Go over the listing that follows and work out how many lines have the string "Herren"; reply with the number by itself.

Data section Block Start

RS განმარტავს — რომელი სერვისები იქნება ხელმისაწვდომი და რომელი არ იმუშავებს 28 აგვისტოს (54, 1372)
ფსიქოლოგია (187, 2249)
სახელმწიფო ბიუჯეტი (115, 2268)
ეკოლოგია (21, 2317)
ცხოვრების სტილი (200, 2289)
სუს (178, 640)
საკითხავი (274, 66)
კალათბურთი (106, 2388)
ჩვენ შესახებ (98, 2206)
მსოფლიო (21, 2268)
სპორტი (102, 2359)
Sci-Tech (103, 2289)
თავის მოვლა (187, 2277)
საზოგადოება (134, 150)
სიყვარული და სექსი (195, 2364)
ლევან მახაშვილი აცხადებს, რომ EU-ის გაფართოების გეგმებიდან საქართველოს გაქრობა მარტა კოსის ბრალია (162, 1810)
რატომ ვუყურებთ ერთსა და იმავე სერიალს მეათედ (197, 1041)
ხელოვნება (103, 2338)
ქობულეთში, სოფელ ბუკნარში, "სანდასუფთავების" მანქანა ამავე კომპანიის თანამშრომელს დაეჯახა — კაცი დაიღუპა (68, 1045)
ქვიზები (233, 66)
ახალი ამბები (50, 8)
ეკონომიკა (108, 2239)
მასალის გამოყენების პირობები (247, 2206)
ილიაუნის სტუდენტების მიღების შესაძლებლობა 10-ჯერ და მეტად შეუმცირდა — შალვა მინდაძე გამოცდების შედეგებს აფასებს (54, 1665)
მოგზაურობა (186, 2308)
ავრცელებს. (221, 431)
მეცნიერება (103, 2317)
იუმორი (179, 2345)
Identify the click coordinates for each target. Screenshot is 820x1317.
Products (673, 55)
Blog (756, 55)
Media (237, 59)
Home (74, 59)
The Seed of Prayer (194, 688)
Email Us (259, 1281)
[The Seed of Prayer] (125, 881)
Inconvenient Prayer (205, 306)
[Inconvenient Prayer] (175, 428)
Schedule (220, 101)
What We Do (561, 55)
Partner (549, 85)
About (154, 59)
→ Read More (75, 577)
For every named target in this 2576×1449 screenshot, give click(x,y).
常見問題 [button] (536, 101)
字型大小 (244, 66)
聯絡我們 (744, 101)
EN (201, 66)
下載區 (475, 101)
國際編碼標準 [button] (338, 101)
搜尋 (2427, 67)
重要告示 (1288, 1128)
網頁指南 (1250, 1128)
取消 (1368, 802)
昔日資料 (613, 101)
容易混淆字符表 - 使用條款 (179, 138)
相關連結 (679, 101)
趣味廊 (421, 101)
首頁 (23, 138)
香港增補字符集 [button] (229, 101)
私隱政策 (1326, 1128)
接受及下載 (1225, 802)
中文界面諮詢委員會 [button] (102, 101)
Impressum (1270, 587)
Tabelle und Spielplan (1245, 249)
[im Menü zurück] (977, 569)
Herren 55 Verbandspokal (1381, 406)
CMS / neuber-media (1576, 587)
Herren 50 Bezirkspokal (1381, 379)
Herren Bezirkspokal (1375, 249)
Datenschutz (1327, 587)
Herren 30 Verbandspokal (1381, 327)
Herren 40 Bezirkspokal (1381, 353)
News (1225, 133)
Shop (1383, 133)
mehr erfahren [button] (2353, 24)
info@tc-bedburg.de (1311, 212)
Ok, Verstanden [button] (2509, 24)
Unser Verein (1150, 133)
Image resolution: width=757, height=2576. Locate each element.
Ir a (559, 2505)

Data section Block End

Answer >>
5